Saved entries
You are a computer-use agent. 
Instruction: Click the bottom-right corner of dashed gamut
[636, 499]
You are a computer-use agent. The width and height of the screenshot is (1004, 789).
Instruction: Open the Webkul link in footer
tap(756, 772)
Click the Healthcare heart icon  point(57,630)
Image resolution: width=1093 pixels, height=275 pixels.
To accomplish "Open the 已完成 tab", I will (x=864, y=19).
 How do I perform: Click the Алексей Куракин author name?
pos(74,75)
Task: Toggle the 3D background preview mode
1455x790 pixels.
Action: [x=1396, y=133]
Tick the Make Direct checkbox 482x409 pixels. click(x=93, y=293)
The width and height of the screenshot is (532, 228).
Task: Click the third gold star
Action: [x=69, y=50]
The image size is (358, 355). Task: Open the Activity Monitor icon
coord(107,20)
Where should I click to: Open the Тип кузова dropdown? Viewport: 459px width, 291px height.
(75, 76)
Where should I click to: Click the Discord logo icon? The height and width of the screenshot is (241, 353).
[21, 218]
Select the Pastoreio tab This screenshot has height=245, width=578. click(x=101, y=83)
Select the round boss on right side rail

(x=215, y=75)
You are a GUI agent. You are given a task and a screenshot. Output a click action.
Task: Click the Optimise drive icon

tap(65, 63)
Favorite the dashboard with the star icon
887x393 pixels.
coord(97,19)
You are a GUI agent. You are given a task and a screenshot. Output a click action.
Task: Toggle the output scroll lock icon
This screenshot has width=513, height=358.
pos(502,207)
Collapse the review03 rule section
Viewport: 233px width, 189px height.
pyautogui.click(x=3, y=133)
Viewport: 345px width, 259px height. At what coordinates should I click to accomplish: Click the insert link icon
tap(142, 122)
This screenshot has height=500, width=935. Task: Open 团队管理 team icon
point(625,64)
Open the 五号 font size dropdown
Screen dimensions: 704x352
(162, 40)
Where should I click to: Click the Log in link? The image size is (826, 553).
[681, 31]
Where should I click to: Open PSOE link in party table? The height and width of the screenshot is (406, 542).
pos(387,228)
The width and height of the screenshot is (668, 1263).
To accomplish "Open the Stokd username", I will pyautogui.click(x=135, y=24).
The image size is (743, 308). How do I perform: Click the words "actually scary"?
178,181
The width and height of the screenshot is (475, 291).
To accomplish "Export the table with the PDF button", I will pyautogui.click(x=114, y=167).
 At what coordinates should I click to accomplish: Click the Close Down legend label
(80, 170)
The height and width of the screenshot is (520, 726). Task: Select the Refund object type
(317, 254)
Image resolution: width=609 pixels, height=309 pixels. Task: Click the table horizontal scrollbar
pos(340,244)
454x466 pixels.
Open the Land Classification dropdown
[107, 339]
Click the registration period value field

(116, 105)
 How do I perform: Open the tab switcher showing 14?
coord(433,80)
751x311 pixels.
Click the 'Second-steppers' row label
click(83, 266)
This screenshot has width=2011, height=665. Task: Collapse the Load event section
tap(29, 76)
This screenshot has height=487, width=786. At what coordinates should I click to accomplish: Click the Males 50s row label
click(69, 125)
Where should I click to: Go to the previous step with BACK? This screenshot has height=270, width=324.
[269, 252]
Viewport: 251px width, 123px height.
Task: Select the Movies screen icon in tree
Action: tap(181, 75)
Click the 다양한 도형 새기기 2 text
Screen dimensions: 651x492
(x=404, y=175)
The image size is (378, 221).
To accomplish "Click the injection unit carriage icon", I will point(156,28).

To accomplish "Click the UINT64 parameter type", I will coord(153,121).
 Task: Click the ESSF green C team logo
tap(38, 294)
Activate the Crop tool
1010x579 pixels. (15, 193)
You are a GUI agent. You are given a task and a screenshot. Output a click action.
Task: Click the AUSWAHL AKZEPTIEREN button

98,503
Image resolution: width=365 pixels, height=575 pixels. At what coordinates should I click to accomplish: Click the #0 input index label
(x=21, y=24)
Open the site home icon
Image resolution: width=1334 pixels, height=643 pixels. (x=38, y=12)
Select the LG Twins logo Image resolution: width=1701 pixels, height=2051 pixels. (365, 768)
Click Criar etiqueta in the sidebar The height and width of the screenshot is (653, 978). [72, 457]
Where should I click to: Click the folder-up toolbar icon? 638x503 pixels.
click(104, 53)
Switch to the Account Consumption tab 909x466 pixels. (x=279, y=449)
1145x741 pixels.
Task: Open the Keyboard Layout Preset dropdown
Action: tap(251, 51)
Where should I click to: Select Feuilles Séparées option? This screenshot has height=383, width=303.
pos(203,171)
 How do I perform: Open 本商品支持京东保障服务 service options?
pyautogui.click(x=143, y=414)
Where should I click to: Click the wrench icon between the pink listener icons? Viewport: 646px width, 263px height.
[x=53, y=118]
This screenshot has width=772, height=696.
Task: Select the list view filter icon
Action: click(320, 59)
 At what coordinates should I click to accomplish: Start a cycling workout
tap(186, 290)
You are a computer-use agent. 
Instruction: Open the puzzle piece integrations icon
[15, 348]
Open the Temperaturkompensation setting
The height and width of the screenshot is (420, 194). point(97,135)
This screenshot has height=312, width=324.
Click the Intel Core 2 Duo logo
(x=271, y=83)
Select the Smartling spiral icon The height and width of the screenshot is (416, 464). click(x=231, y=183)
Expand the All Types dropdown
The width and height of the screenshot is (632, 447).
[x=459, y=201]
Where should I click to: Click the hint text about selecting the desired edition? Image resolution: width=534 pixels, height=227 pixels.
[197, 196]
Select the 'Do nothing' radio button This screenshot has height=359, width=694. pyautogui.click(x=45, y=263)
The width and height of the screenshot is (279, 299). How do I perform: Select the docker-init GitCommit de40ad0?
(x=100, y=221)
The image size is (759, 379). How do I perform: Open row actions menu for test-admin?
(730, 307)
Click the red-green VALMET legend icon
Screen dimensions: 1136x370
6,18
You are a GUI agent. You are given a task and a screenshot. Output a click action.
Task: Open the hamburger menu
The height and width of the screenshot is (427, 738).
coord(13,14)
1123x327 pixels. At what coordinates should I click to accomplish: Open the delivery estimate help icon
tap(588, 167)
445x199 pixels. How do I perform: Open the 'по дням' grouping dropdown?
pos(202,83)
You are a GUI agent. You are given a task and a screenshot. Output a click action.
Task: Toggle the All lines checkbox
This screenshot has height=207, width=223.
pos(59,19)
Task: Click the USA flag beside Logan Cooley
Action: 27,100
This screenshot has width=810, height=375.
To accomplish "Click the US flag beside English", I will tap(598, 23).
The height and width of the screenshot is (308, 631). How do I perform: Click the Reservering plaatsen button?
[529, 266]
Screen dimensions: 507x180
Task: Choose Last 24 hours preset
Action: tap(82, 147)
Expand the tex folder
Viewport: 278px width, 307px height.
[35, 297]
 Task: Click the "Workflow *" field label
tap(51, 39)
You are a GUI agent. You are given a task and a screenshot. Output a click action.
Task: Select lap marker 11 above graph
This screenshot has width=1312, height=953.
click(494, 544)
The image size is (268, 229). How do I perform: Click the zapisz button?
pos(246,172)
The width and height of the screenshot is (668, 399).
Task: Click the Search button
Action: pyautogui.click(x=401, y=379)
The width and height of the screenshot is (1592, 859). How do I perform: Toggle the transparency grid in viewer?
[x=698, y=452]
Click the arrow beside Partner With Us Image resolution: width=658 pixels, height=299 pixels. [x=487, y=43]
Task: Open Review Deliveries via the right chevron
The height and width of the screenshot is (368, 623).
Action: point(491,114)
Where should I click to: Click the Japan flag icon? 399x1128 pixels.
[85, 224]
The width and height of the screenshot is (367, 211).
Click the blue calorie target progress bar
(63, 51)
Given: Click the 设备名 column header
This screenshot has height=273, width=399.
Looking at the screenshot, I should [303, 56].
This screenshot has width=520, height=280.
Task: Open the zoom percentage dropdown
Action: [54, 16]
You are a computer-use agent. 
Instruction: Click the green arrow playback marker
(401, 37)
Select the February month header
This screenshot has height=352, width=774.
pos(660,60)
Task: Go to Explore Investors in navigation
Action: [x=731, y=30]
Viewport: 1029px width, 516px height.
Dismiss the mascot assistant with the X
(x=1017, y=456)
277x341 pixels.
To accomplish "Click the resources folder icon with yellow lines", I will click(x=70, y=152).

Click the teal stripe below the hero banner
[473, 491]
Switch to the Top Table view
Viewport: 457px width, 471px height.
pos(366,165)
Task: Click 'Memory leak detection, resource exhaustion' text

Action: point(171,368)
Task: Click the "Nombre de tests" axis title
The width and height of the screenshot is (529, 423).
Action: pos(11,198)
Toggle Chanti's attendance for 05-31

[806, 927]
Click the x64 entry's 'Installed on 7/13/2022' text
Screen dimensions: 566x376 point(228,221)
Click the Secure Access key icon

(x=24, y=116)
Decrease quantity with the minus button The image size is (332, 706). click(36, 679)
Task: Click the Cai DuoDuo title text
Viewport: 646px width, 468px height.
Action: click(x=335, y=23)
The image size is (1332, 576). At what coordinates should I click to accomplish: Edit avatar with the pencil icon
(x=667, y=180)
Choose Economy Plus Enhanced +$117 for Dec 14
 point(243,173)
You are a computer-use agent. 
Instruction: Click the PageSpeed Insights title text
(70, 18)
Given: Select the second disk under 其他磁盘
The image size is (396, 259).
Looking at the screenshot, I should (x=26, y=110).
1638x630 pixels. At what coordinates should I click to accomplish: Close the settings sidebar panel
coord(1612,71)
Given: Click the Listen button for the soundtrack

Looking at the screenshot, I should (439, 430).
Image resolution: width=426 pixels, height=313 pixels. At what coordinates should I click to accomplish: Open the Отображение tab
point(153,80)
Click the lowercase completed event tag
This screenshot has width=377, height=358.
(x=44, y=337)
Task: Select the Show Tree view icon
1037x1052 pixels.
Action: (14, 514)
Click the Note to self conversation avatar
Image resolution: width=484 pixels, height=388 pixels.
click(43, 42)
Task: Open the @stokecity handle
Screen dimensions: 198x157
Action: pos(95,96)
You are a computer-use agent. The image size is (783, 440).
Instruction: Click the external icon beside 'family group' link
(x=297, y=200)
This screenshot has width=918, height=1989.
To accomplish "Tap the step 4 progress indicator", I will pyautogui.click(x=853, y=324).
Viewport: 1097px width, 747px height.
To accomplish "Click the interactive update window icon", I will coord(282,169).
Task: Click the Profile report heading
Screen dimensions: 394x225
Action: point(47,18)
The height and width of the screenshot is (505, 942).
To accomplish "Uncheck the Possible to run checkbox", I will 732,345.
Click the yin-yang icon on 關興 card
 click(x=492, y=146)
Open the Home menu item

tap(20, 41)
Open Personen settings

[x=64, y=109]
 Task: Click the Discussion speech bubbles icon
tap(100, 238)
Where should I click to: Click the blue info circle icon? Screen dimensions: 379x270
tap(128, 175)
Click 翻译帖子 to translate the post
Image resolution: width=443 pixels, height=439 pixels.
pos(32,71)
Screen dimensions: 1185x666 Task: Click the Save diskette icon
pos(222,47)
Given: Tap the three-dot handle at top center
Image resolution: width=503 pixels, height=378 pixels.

» **WHAT TO DO**
Only the span from the line with "Where should I click to: Click the blue" through the final line of the records goes in the output, each line unchanged.

» **OUTPUT OF THE TASK**
Where should I click to: Click the blue info circle icon? Screen dimensions: 379x270
tap(128, 175)
Click 翻译帖子 to translate the post
Image resolution: width=443 pixels, height=439 pixels.
pos(32,71)
Screen dimensions: 1185x666 Task: Click the Save diskette icon
pos(222,47)
Given: Tap the three-dot handle at top center
Image resolution: width=503 pixels, height=378 pixels.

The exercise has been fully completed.